Thursday, 24 December 2009

Happy Christmas Everybody

That's it for work now until January 4th 2010.
We all finished at lunchtime, but some of the others went for a drink before going home. I decided to give it a miss. I don't feel up to it and i need to shake as much of this cold off as possible or my Christmas is gonna be crap.

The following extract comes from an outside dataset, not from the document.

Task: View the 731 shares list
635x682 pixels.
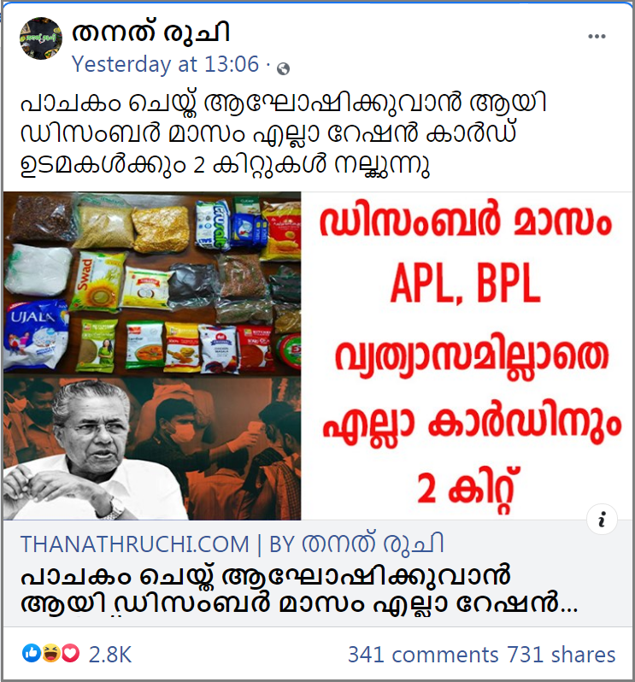Action: (x=561, y=655)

I'm a bit worried about all the snow. I'm supposed to be going over to my mum and dads for Christmas Day but travel looks bad. It's ok as long as you keep to the main roads but neither i, nor my mum and dad, live on a main road. I have to drive up an ungritted road and then onto our street, which is an un adopted avenue that never ever sees a gritter.
I'll worry about that in the morning.

Daniel Said that he is seeing his Auntie tonight so won't be going out. That was fine by me, i think we both knew i wasn't gonna be up to a Christmas eve out on the town. Best save it up for New Years eve.
So i'm gonna spend a boring night in front of the telly with a cup of Lemsip and my feet up.
It's Christmas eve so there must be something on TV surely ?.
Well no actually there isn't ive looked. Typical.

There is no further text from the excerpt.